A review by etirabys
War Nerd by Gary Brecher

5.0

Almost knocked off a star because the writer overdoes the Gary Brecher persona, but they're unparalleled in presenting international military events in a straightforward, interesting way. This book and The War Nerd Dispatches were excellent starting points for me in understanding recent military history all over the world. They changed the way I read international news – after reading Brecher, I open up drier sources on some ethnic conflict going on in [country] and go, "ah, the group that did [colorful anecdote] in the 90s against [enemy group]!"

I found Brecher's edgelord irrelevance helpful – he sounds like an unreliable source, so I kept looking up fishy sounding details to check for corroborating sources, and learned more in the process. (The majority of things I looked up are true, some things are unfindable – no English source on [Satanist cult in North Africa] – and some things are 'I can only find one example of the thing he mentions', as in the case of Kim Jong Il abducting South Korean actresses.) Brecher does not come off as authoritative, and therefore the understanding of world events he gave me is not one I'll hesitate to correct when faced with other evidence.

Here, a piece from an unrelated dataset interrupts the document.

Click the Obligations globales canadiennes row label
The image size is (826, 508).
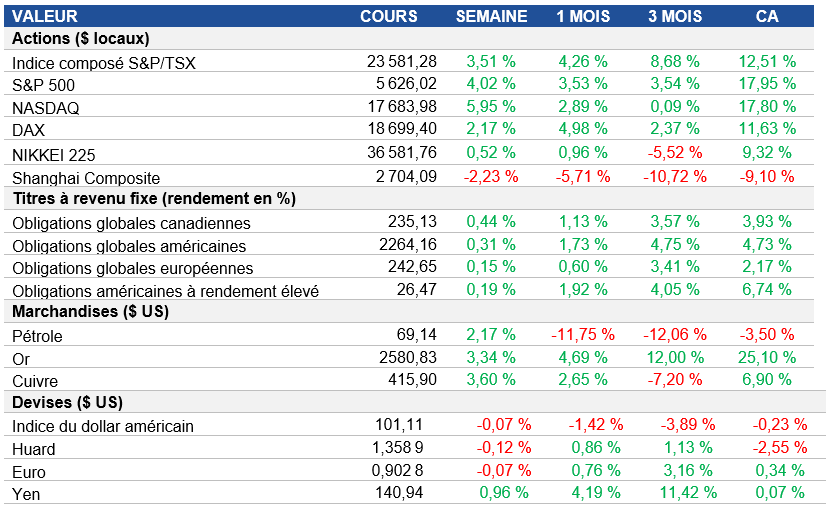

A valuable thing I got out of this book is a sense of the sameness of military conflicts, across the world now and across time. The same general class of postcolonial ethnic tensions, religious dynamics, patterns of bribery/funding, recruitment pools, guerrilla tactics.

Another is a sense of when national borders are and are not important: "What you really see when you look hard at places like Mauritania is how unimportant these countries’ borders really are. What’s happening here is happening all across the Sahel: North vs. South, Arab vs. “black,” Islam vs. Western. And all of it is bubbling up against a background of rapid desertification plus rising birthrate."

I found it a great intro to international relations and military history.